Per IEEE Spectrum, Kagan said the company has seen strong interest from universities, startups and government groups exploring applications in drug discovery, neurocomputation, AI acceleration and, somewhat unexpectedly, Bitcoin mining. The core commercial pitch is that the CL1 is an ethically superior alternative to animal testing for pharmaceutical research. Since it uses human neurons rather than rodent models, it can capture genetic differences between donors and model disease-specific responses in ways animal testing cannot. Cortical Labs positions the technology as a platform for studying epilepsy, Alzheimer’s and other neurological conditions.
The competitive landscape is small but growing. Swiss company FinalSpark already offers remote access to neural organoids starting at $1,000 per month. At Indiana University, researchers built Brainoware, a system that achieved 78% accuracy in speaker identification after just two days of training. A team at UC San Diego has proposed using organoid-based systems for environmental modelling. In China, Tianjin University introduced MetaBOC, a brain-on-chip platform. None of these are as far along commercially as Cortical Labs, but the venture capital flowing into anything adjacent to AI has made speculative bets in biocomputing suddenly fundable.
The Question Nobody Wants to Answer
The ethical dimension is unavoidable and Cortical Labs has not tried to avoid it.

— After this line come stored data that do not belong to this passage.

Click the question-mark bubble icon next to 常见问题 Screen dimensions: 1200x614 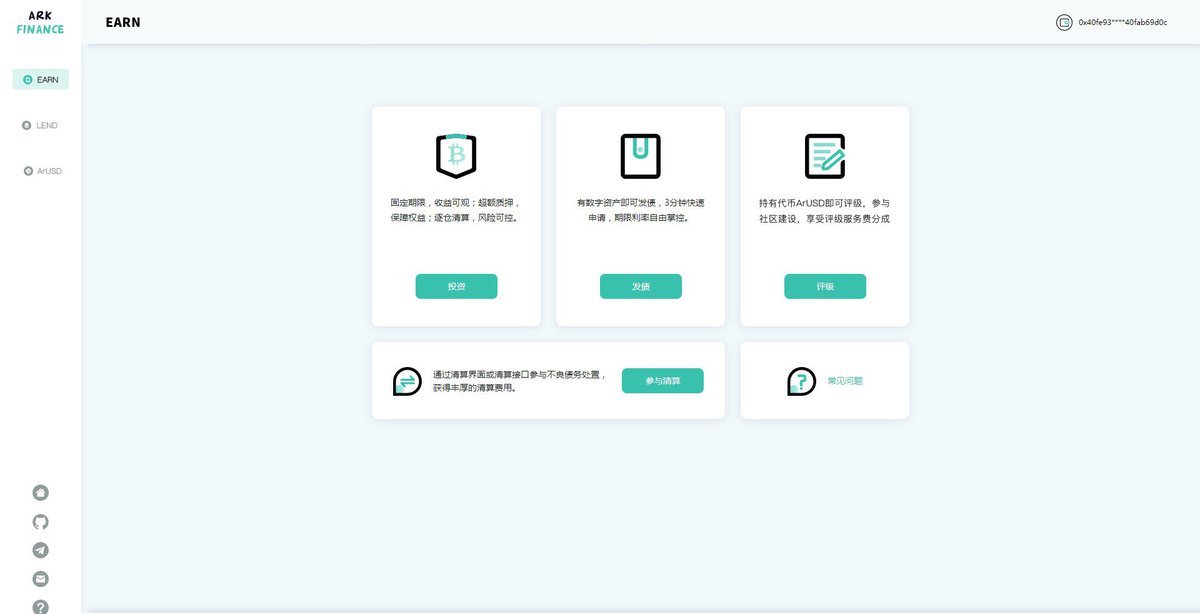tap(800, 380)
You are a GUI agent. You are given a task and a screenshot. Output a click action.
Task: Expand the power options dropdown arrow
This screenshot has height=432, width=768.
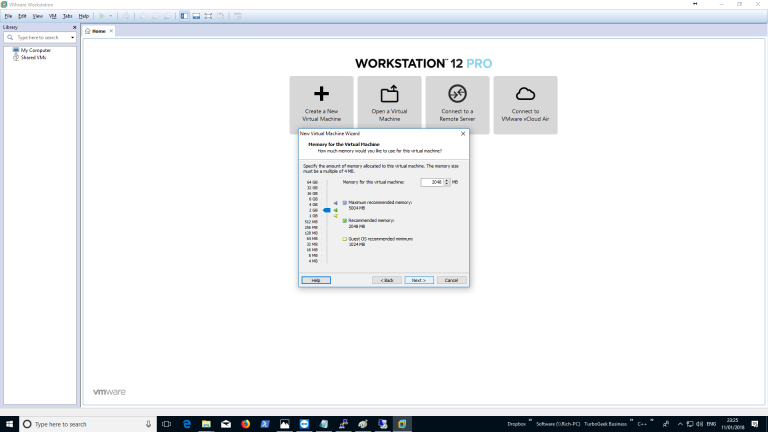click(x=111, y=16)
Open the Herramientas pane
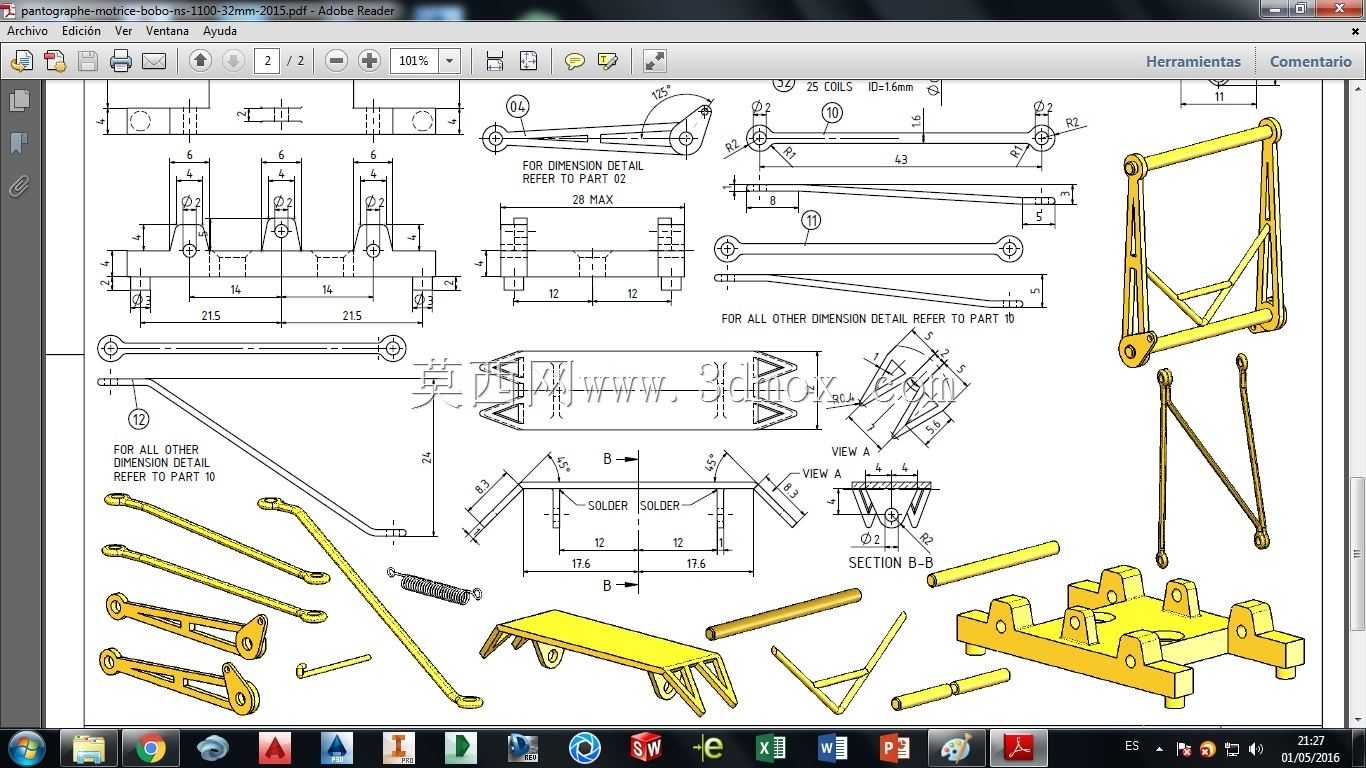This screenshot has width=1366, height=768. click(1193, 61)
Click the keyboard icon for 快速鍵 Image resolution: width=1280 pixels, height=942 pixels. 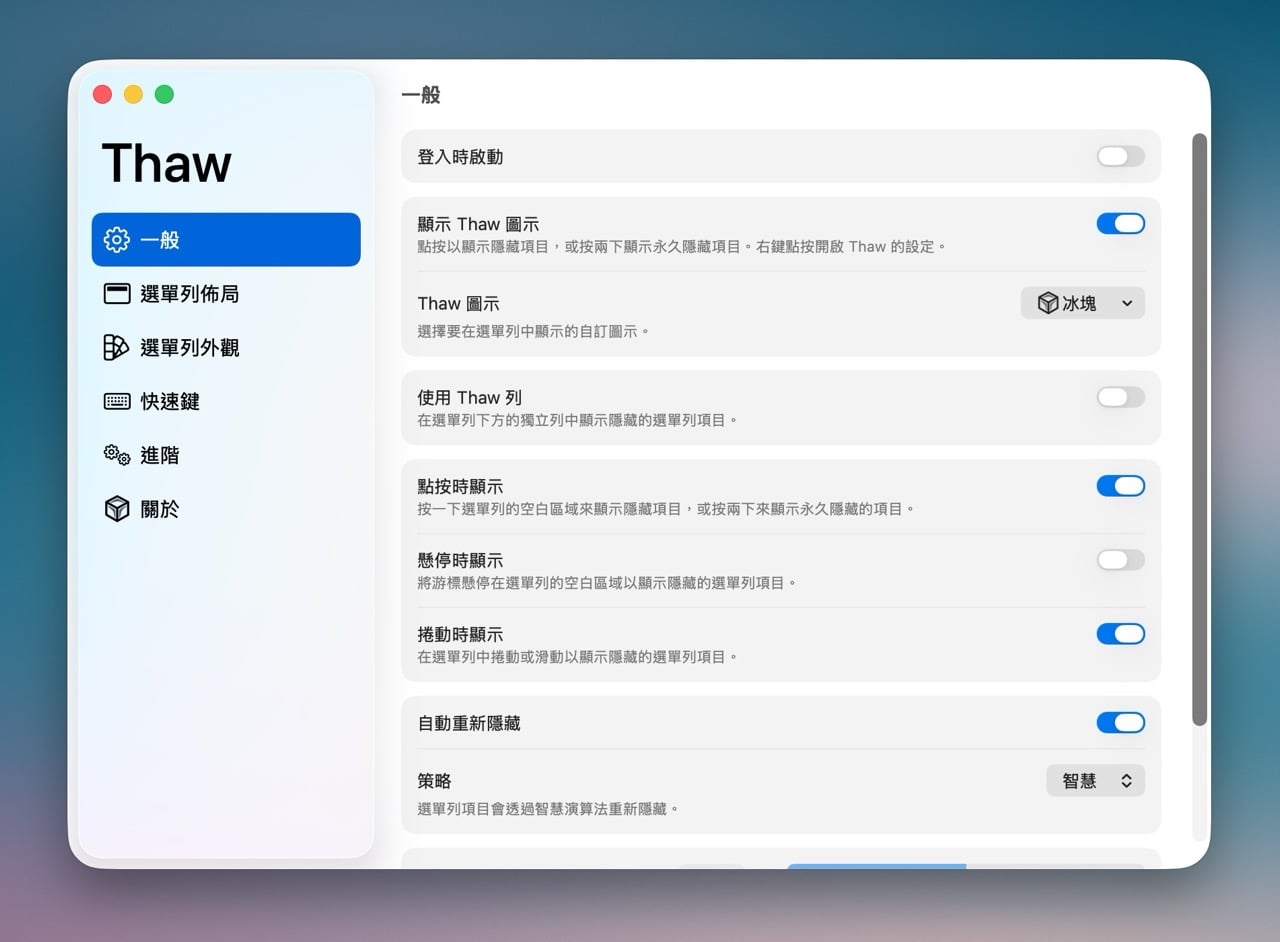click(117, 402)
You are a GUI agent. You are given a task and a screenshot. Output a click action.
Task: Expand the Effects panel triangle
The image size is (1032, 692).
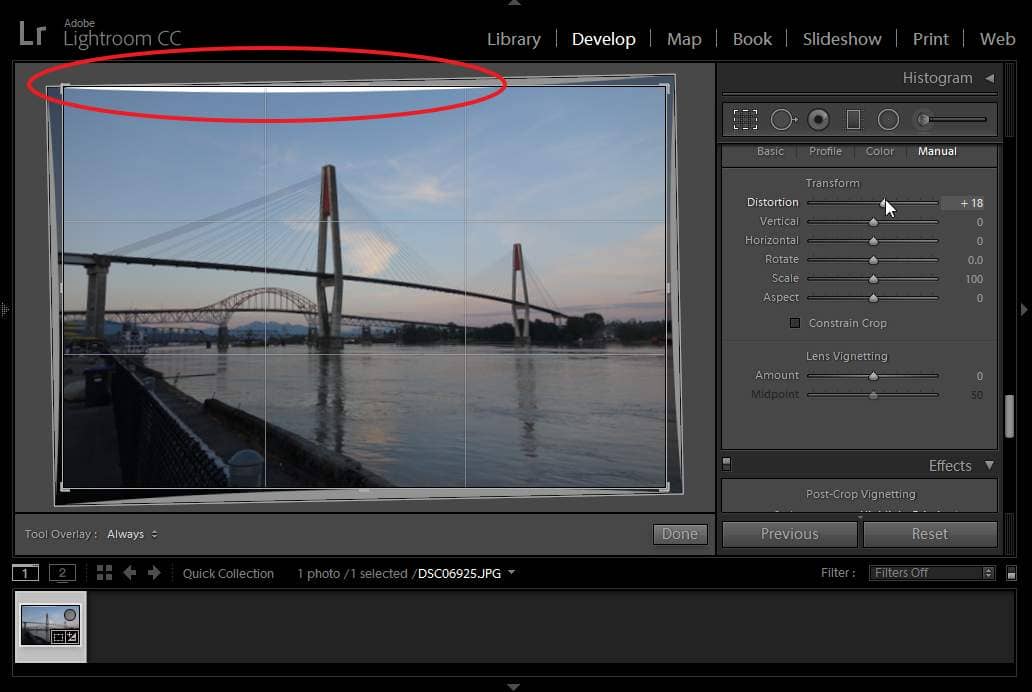pos(989,465)
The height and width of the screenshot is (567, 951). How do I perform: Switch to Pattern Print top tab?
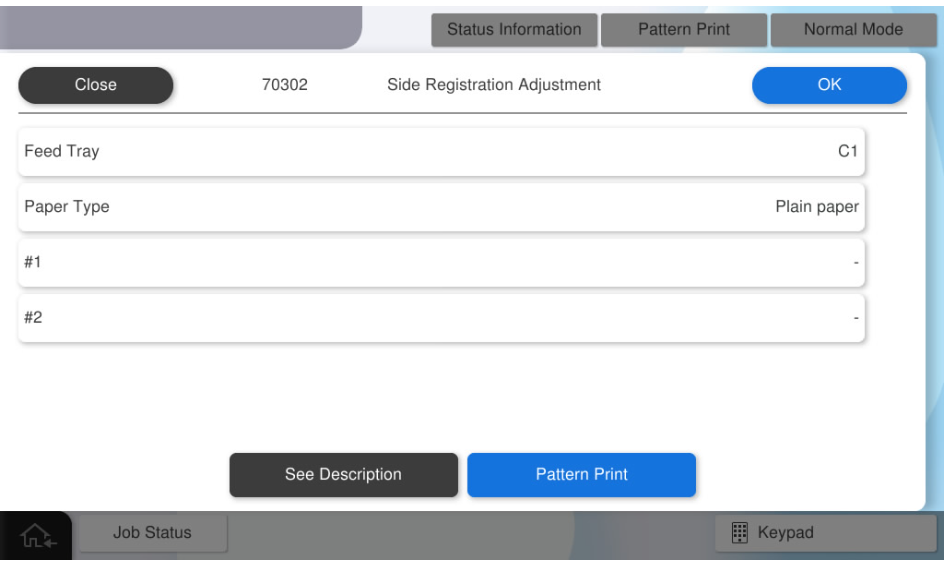click(684, 30)
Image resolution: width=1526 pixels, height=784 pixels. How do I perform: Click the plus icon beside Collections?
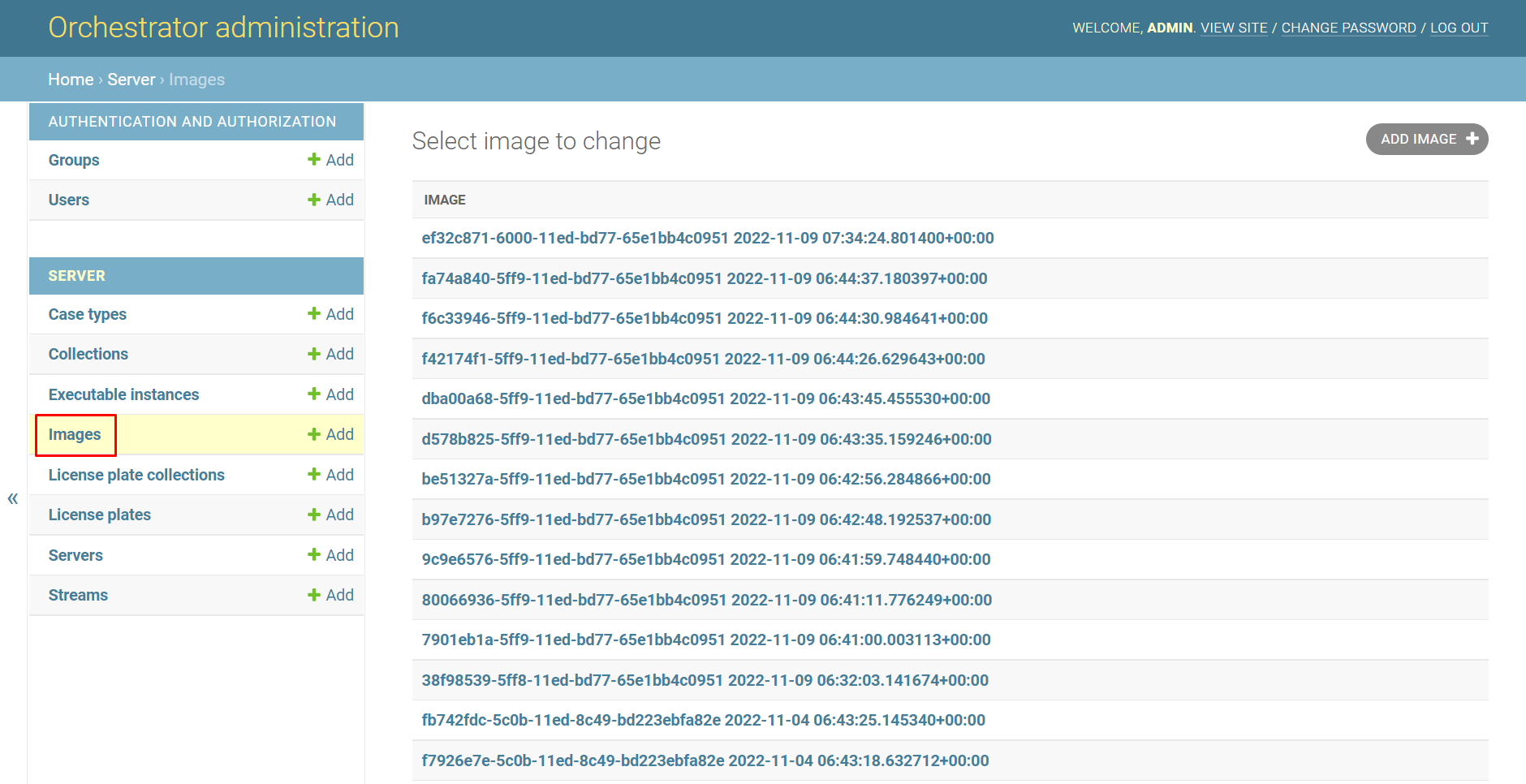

The neurons on the CL1 are not conscious. They are too few and too simple to produce anything resembling awareness. Current neuroscience consensus holds that 200,000 neurons on an electrode array cannot generate subjective experience. A human brain contains roughly 86 billion neurons connected by trillions of synapses. The gap is not incremental. It is civilisational.
But the trajectory raises questions that the industry has not yet answered. As RealClearScience noted in a January 2026 analysis, claims of intelligence or consciousness in these systems are unsupported today. The systems display simple capacity to respond and adapt, not higher cognition. The question is what happens when the neuron count scales, when the electrode arrays get denser, when the feedback loops get more sophisticated. Cortical Labs has talked about building a “Minimal Viable Brain.” That phrase, borrowed from startup culture and applied to biological tissue, carries implications the company may not fully control.
For now, though, the CL1 is a $35,000 box that keeps human neurons alive for six months, lets anyone with Python skills talk to them, and has just been taught to shoot demons in a game from 1993. The fact that the Doom interface was built by a single developer in a week, using a public API, with no neuroscience training, is the detail that should hold your attention. It means the barrier to building on this platform is already low enough for the developer community to start experimenting. What they build next is the story worth watching.